**EXERCISE DATA:**
----

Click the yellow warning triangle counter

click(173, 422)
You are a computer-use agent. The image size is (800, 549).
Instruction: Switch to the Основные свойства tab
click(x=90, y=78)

----

**SET PROBLEM:**
Edit the rows above by replacing "yellow" with "orange" and leaving everything else unchanged.

**SOLVED EXERCISE:**
Click the orange warning triangle counter

click(173, 422)
You are a computer-use agent. The image size is (800, 549).
Instruction: Switch to the Основные свойства tab
click(x=90, y=78)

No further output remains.